In the records below, tally the lines that contain the word "footer" and give only that number.

[EXERCISE MATERIALS Boundary: Start]

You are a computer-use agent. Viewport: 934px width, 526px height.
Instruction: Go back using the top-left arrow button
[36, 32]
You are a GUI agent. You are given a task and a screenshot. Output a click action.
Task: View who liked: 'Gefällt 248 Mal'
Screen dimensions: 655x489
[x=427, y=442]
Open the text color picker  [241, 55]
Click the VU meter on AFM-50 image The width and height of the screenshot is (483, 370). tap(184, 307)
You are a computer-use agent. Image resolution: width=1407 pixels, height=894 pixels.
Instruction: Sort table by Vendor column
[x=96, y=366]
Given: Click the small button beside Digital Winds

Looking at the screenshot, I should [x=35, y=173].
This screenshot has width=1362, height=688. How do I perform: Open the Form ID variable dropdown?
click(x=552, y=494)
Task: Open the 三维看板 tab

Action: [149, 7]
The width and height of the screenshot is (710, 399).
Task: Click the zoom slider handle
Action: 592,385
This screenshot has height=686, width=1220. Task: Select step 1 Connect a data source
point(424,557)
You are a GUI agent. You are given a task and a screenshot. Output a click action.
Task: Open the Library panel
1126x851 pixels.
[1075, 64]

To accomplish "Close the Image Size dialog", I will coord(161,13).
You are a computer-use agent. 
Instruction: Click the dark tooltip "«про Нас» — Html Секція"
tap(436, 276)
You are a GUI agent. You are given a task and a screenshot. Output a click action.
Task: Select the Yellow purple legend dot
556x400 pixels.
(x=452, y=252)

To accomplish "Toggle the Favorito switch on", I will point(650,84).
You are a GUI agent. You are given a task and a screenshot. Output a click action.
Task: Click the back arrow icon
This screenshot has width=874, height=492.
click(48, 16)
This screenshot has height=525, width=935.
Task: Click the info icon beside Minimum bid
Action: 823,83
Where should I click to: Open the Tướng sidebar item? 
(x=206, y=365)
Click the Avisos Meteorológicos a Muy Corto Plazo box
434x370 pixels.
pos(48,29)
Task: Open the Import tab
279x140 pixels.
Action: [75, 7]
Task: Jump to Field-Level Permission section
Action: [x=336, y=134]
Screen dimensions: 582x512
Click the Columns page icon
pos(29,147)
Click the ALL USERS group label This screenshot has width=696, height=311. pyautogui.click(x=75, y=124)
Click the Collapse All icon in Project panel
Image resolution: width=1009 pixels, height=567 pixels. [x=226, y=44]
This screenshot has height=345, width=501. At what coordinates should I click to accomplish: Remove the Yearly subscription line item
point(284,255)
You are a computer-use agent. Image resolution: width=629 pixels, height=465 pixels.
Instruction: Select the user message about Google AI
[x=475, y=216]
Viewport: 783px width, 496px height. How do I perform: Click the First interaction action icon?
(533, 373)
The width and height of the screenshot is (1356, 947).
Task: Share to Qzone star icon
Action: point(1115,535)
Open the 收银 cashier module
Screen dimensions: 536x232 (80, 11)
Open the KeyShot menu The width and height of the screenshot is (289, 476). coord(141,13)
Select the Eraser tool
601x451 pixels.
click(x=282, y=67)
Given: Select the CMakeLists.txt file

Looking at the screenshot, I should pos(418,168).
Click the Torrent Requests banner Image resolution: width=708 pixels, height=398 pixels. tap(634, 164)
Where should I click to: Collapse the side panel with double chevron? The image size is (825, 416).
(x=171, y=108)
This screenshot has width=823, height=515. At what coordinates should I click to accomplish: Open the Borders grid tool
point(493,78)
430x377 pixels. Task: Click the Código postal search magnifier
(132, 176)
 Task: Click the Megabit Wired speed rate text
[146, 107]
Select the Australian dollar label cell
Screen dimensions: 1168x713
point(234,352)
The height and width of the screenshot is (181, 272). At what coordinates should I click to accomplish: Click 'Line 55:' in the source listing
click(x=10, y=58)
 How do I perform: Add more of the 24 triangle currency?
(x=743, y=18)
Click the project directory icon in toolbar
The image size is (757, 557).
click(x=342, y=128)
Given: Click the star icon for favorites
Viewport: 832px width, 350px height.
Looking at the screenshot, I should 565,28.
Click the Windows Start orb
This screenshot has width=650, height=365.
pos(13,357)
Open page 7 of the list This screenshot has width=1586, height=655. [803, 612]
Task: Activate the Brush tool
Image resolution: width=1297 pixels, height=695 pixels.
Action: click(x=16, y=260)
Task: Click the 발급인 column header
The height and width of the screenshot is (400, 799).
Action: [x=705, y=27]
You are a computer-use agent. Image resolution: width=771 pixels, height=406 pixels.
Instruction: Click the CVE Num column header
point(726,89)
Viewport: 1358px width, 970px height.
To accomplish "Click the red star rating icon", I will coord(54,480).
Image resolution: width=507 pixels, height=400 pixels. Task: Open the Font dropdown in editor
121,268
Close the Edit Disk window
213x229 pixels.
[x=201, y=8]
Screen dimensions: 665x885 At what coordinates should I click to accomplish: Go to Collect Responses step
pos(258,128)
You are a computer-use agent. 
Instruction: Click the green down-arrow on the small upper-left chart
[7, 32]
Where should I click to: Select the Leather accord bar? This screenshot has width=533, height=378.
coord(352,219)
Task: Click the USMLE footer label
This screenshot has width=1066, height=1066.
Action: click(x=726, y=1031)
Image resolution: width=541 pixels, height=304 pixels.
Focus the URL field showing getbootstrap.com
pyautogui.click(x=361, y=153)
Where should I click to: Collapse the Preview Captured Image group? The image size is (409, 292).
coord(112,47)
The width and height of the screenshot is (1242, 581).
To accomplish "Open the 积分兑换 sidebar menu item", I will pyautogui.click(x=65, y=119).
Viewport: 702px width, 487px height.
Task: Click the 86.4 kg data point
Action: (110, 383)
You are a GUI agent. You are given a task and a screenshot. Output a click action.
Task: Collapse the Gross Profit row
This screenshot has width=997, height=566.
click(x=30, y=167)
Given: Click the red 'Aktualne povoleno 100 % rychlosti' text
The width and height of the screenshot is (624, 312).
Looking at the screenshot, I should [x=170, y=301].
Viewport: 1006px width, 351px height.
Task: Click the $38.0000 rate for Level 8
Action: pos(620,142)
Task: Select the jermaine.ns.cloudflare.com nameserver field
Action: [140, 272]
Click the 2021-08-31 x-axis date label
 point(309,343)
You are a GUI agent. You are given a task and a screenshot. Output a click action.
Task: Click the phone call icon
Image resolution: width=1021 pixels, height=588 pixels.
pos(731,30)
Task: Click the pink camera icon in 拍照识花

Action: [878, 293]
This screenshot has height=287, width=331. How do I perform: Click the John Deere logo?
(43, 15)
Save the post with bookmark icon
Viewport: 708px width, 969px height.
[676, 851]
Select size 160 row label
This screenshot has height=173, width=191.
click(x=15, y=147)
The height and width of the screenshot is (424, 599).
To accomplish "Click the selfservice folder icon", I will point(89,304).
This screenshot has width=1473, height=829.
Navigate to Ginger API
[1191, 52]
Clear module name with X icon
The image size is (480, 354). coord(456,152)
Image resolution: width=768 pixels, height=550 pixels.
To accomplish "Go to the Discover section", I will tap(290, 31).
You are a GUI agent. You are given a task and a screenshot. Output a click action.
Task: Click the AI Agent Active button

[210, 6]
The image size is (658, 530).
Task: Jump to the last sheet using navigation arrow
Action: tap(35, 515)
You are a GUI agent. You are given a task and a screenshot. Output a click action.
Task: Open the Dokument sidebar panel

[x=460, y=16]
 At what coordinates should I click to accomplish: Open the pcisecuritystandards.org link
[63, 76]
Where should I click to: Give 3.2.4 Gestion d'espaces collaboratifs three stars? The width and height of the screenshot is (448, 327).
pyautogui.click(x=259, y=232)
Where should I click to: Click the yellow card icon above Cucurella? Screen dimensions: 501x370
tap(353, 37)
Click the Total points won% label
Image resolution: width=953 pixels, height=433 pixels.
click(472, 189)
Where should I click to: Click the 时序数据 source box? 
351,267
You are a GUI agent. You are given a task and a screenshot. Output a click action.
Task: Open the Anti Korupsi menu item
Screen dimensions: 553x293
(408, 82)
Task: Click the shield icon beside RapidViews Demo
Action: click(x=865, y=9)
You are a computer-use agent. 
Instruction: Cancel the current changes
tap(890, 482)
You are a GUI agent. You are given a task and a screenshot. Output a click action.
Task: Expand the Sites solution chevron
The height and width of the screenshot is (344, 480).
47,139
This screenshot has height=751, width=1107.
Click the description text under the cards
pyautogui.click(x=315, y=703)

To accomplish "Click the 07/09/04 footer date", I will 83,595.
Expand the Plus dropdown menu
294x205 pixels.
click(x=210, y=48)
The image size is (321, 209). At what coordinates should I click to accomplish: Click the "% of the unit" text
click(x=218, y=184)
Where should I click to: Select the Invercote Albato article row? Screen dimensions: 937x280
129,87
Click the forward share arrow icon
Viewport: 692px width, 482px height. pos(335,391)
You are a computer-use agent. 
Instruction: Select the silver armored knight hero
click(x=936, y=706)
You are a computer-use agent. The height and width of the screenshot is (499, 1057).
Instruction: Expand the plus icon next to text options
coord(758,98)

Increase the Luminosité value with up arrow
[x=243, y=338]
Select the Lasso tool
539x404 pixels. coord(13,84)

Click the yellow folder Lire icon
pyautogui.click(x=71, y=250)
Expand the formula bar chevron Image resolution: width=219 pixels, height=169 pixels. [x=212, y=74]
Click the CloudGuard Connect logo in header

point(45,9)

[EXERCISE MATERIALS Boundary: End]

YOUR RESPONSE → 2